I noticed that some people appeared angry, almost scared. Others were amused, of course. Let’s talk about location. Were all your performances done in Korea?
No. Just the later pieces. Most were performed in Taiwan.

Let’s go in order here. Your first piece was obviously done on the computer. It’s almost all digital, save perhaps some studio work. Then you progressed to nature in Kuso Orange Flower 2 (2004) where you’re in nature, standing on a bamboo raft with not too many people present. Then in Orange Flower 3 (2004) you move to the streets. I see a slow movement towards going public.
That’s about right. This is the situation where I become the anomaly in public. What people do not understand.

I’m curious to know why you chose orange for your costume?
Actually, at first I just wanted to have a sample costume made. So, actually, I did not plan to use this particularly colour or fabric. I had gone to the seamstress and seen the fabric and thought that would be a good fit for the streets.

Right. You are always very serious. So then are you trying to infect people with your seriousness?
This is complicated. I’m not sure if you understand. What I’m trying to infect in people is my current state, my various emotions, my individual state of being. I then use this emotion to spread it, it being something in another language, but to me it is very deliberate I think, for example, when I’m in costume.

I don’t quite understand what you’re trying to say.
Like with Kuso Orange Flower 1, I throw flowers and colours. I am using a common and familiar language. For example, I also use martial arts postures to express myself. I can shoot out flowers and rainbows. These are not things we can do in real life. It’s impossible. It’s just to amuse.

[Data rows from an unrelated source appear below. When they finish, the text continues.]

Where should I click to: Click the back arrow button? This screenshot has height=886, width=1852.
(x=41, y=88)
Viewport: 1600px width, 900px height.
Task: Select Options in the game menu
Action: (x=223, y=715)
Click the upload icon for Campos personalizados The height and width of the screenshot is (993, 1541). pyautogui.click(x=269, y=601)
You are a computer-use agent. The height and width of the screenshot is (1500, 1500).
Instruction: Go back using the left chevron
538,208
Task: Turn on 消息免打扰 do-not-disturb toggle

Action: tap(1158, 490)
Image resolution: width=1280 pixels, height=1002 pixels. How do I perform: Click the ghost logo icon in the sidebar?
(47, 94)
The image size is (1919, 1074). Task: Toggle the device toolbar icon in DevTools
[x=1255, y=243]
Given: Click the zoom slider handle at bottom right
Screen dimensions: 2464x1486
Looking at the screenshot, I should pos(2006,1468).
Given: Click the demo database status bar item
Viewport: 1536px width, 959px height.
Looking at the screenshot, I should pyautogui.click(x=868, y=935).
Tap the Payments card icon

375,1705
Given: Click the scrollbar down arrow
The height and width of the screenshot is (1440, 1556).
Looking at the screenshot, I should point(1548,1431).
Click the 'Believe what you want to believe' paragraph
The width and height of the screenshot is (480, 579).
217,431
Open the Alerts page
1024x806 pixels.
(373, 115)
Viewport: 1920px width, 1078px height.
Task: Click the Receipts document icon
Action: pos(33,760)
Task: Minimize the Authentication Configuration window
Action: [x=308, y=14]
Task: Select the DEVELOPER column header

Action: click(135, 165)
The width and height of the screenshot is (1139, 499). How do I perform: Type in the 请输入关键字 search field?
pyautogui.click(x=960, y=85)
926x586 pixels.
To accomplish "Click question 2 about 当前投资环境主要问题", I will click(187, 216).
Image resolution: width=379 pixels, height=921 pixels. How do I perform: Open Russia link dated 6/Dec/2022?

It’s just to relax people.

So you are using this introduction to support your non-threatening costume, to lessen the tension people might feel when they see you.
That’s about right.

So, here, I see that the girls in the shop you enter actually do not know you. They actually looked a bit scared. Can you tell me, since you took your performance from Taiwan, to China then to Korea, what you think is the difference between these locations in the way people reacted to you?
The Korean audience were the most passionate. They thought it was fun. They even touched me. The Taiwanese just ignored me. Children might come up to me and pull at my costume. And in China, they were very curious, but they just thought that I was filming an ad.

Interesting. So in China, they think that your performance has got to do with the media, advertising. In Korea they played with you. They are more interactive. And in Taiwan they thought you were perhaps insane. Where did you enjoy performing your piece most?
The Koreans were the most interesting.

So you like that people interact with you then. Do you think that performance art requires audience participation?
I think that people and art are separated by quite a far distance. But when I walk out on the street, I am an artist and I speak an artistic language. This is very different from if they were to watch my video work at a gallery. The feeling would not be the same.